Until late last month, Kyiv had been on track to sign an “association agreement” with the European Union, thereby aligning its trade policies with those of countries in Europe. But Russian bullying (in the form of political strong-arm tactics and outright economic blackmail), caused the country’s pro-Kremlin president, Viktor Yanukovych, to abandon those plans in favor of economic partnership with Moscow. The decision generated a groundswell of popular opposition, with hundreds of thousands of protesters rallying in Kyiv’s Maidan Square.

Since then, Russia has upped the ante. On December 17, it offered Mr. Yanukovych some $15 billion in debt relief for Ukraine’s ailing economy, as well as a significant lowering of prices for Russian natural gas supplies. Predictably, the aid came with strings attached; the deal appears contingent upon Mr. Yanukovych remaining in power and overseeing the country’s Eurasian — rather than European — trajectory. Predictably, Ukraine’s president, embattled and discredited, has been only too happy to sign on the dotted line.

Much has been made about the consequences of this Faustian bargain for Ukraine, but the bailout is just as significant for what it says about Russia itself. The Kremlin’s plan to pay for its Ukraine deal by raiding the country’s $88 billion National Wealth Fund (dedicated to preserving the Russian pension system) reflects a willingness on the part of Mr. Putin and company to barter with their country’s domestic prosperity in exchange for strategic advantage abroad.

It also speaks volumes about how much Ukraine truly means to Moscow. Mr. Putin — who famously intoned back in 2005 that the collapse of the USSR represented the “greatest geopolitical catastrophe” of the 20th century — has made the reconstitution of a neo-Soviet sphere of influence his top priority. By virtue of its geopolitical position, Ukraine represents the crown jewel in this effort, which is why Moscow has gone to such great lengths to deny it its sovereignty and frustrate its Atlantic aspirations.

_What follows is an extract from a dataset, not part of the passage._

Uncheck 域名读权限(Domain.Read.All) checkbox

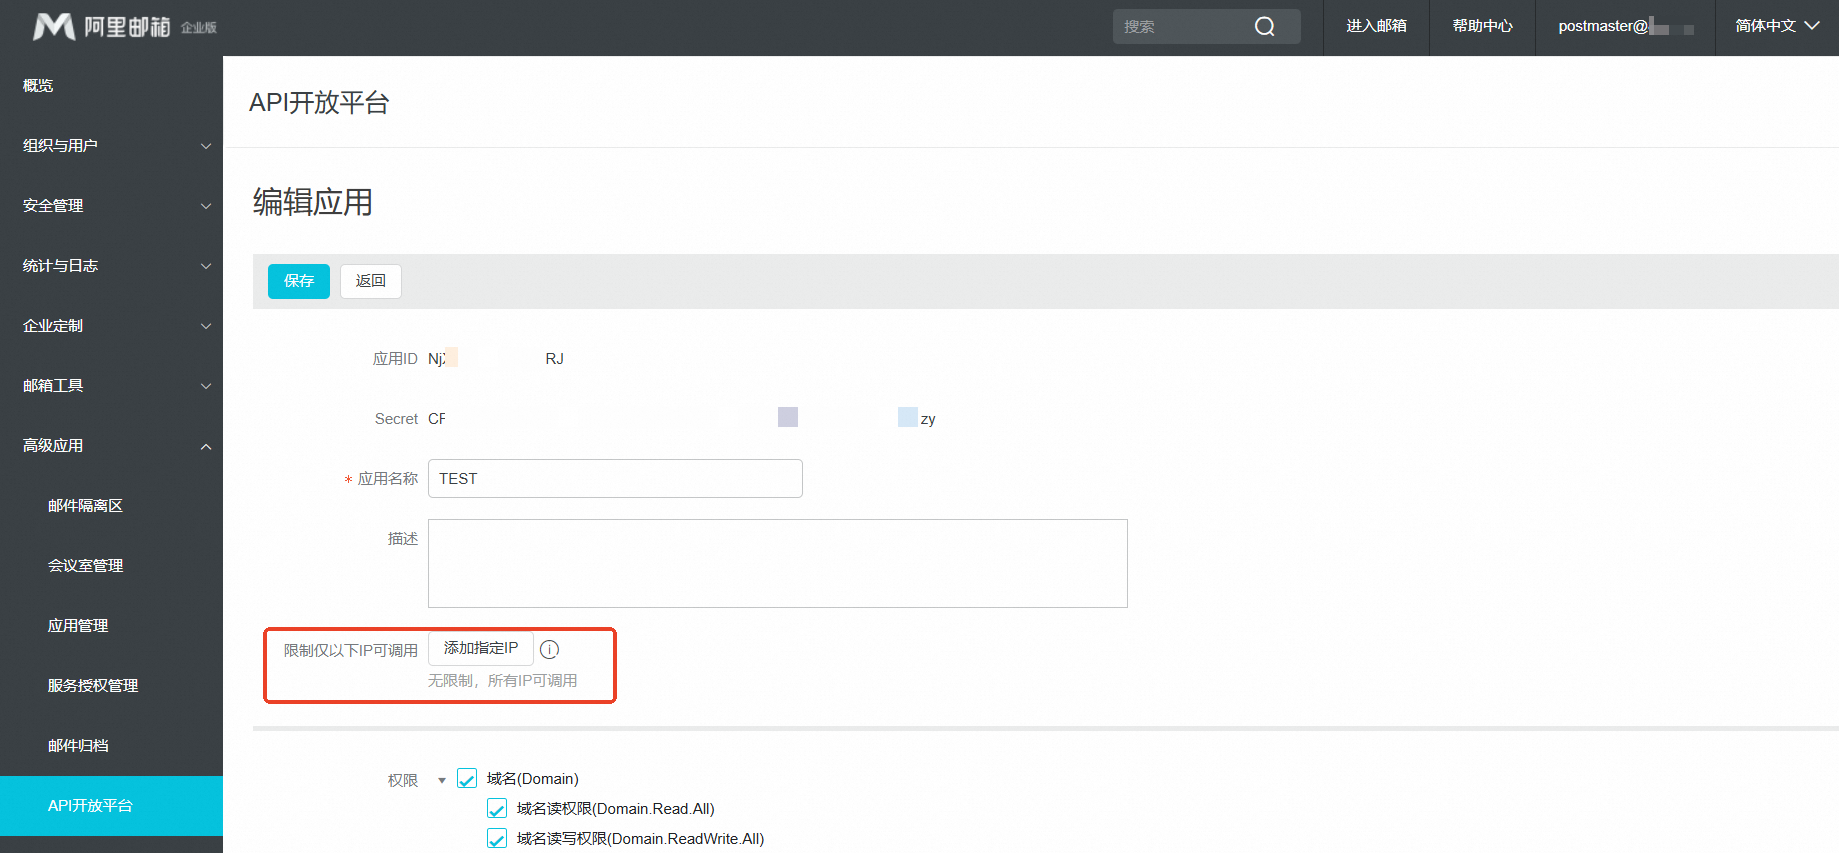click(x=497, y=809)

“I don’t think the Russian government has a long-term vision what to do with Ukraine,” Moscow-based foreign policy expert Fyodor Lukyanov recently observed to the Financial Times. Rather, the Kremlin is pursuing a zero-sum approach that expands its influence at the expense of the West — and everyone else. It is doing so, moreover, at potentially great economic cost to itself.

That’s because, despite its current appearance of strength, Russia’s economic future isn’t rosy. Earlier this month, the International Monetary Fund downgraded its forecast for Russia yet again. The Fund’s new projections now estimate that Russia’s economy will grow by just 2 percent in 2014 — nearly half of the 3.8 percent it originally projected for the Russian Federation, and the fourth time this year that it has revised its estimates downward. The culprits, experts believe, are evaporating foreign direct investment and slackening demand for Russian exports. The global economy, in other words, is increasingly passing Russia by.

And worse is still to come. According to a new study by the National Bureau of Asian Research, the years ahead will see an increasingly precarious economic future for Russia, as revenue from oil exports dries up and the Kremlin is forced to spend more and more to sustain the country’s aging population and dwindling workforce. Against this backdrop, Moscow’s investment in Ukraine could turn out to be an exceedingly expensive geopolitical boondoggle.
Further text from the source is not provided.